Target pointing data:
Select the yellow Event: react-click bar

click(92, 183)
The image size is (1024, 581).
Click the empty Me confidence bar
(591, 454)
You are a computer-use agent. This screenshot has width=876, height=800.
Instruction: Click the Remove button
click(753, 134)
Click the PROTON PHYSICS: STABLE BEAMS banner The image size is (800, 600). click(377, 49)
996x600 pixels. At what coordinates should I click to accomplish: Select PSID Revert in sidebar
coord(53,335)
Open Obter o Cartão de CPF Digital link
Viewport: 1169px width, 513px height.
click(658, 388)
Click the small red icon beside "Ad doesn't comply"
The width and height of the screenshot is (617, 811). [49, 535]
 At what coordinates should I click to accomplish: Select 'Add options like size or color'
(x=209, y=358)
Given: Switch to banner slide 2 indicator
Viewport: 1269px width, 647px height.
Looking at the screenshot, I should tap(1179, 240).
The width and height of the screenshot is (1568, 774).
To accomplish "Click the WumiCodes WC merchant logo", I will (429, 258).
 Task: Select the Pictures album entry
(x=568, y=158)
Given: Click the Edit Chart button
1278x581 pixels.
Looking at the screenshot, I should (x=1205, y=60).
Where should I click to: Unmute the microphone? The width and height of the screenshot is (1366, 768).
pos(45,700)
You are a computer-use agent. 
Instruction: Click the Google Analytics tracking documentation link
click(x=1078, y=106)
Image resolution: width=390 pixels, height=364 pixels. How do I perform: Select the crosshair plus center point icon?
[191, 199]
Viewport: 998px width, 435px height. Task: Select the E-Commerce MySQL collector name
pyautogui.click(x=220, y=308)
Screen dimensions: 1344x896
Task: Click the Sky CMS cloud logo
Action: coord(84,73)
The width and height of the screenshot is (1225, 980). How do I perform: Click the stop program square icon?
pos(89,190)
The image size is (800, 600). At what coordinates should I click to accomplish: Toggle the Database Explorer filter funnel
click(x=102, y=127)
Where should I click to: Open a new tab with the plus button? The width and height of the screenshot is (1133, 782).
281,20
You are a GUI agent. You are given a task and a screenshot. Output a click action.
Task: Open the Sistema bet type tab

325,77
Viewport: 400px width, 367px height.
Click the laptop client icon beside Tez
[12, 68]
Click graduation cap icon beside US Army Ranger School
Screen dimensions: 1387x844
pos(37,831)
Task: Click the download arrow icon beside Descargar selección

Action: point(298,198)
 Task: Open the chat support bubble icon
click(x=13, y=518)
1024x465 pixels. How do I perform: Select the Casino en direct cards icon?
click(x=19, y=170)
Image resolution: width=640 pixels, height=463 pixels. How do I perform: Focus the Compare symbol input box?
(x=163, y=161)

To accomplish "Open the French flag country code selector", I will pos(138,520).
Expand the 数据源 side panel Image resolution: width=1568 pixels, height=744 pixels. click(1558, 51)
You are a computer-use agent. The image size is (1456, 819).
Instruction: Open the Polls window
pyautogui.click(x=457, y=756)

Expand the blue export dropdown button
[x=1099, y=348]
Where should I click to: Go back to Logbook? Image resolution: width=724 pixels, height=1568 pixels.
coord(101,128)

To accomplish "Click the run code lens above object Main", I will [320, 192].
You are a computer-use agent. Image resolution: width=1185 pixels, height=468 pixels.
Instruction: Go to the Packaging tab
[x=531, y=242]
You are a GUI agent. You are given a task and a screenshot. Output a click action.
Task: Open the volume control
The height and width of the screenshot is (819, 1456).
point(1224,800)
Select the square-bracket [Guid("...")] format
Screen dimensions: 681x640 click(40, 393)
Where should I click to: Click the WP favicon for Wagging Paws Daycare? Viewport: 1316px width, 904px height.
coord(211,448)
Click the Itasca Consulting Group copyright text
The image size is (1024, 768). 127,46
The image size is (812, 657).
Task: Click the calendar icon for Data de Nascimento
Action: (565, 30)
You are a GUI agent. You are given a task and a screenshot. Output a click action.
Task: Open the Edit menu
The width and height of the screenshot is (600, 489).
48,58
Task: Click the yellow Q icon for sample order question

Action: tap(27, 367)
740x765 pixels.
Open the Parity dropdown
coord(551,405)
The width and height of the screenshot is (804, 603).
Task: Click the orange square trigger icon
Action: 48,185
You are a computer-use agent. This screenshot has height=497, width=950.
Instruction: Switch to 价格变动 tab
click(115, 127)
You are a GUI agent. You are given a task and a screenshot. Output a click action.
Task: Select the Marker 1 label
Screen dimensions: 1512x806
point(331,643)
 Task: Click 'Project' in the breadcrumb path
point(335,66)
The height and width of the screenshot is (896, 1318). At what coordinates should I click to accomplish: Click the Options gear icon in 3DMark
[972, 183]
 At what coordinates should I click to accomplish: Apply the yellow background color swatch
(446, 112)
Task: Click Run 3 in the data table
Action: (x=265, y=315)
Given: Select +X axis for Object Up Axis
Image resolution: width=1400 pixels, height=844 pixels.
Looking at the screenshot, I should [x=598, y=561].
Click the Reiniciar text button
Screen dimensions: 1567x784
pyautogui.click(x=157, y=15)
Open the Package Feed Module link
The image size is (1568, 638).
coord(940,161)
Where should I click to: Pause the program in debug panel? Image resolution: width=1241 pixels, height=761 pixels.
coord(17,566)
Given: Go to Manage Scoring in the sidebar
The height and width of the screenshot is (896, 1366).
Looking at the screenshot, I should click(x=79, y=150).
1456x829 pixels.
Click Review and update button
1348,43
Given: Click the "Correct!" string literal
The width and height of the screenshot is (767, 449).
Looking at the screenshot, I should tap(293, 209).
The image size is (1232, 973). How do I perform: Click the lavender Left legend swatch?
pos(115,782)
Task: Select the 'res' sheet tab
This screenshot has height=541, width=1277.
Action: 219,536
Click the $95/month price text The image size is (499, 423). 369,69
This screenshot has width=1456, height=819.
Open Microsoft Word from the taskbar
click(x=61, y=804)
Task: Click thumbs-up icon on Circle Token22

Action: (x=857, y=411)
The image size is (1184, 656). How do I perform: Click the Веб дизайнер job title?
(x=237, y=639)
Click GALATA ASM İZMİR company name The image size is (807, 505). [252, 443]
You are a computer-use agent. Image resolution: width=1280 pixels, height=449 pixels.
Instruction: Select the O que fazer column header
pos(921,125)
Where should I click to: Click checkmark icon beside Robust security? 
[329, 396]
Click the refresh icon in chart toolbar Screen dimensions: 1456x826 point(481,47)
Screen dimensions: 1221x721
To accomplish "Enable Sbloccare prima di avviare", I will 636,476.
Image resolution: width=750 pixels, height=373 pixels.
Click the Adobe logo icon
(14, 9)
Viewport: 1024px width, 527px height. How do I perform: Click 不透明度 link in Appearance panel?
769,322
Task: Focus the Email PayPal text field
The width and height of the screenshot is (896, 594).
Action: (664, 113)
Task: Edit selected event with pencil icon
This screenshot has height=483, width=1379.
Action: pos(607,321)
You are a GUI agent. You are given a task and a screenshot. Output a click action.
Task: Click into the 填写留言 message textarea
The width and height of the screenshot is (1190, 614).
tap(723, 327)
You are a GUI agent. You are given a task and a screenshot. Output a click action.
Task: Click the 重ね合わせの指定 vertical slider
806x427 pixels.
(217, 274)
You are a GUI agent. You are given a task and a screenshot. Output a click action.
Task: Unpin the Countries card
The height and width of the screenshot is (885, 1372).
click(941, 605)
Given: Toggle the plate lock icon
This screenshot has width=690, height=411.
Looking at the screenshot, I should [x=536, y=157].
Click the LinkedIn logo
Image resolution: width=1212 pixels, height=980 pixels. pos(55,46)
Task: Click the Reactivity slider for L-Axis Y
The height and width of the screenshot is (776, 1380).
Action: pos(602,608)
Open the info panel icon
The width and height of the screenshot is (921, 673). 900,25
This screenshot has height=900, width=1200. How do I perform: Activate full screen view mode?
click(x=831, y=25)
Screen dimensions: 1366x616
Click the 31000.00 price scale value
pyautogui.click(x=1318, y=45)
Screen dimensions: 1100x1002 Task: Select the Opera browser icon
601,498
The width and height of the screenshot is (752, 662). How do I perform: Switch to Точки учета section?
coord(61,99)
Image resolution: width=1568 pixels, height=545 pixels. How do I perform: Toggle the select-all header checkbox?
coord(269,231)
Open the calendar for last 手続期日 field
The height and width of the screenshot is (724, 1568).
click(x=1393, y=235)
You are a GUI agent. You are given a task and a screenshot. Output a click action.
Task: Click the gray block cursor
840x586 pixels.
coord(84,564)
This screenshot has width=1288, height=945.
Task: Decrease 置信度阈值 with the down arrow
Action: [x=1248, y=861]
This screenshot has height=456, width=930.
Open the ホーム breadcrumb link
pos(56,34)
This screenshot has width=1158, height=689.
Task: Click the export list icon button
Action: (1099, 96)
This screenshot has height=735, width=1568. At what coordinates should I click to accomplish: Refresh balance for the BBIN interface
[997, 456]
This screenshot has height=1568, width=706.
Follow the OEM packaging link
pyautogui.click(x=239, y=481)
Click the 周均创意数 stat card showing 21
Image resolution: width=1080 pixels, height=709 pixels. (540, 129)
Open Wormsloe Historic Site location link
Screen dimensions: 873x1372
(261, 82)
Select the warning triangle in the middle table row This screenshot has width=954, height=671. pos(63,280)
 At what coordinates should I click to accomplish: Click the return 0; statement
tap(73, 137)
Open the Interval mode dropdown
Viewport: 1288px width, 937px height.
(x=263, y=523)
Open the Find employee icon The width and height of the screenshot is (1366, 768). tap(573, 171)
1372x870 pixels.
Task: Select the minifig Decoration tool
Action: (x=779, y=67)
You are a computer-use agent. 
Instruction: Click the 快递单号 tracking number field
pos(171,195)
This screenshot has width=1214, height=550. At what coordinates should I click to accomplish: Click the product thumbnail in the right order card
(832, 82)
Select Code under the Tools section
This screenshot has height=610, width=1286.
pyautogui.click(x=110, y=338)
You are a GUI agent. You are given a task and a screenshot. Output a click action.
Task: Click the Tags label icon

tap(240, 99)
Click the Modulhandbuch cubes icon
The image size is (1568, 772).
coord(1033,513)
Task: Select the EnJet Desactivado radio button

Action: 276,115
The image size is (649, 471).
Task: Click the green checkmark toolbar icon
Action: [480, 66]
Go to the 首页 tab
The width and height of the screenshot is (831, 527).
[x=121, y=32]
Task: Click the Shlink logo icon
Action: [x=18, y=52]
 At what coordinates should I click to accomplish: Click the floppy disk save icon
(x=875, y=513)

• Exercise prompt: Copy out verbatim the stretch of the listing from the line containing "Task: Select the Pictures album entry" through the line containing "Action: coord(84,73)", both included.

• Output below:
 Task: Select the Pictures album entry
(x=568, y=158)
Given: Click the Edit Chart button
1278x581 pixels.
Looking at the screenshot, I should (x=1205, y=60).
Where should I click to: Unmute the microphone? The width and height of the screenshot is (1366, 768).
pos(45,700)
You are a computer-use agent. 
Instruction: Click the Google Analytics tracking documentation link
click(x=1078, y=106)
Image resolution: width=390 pixels, height=364 pixels. How do I perform: Select the crosshair plus center point icon?
[191, 199]
Viewport: 998px width, 435px height. Task: Select the E-Commerce MySQL collector name
pyautogui.click(x=220, y=308)
Screen dimensions: 1344x896
Task: Click the Sky CMS cloud logo
Action: coord(84,73)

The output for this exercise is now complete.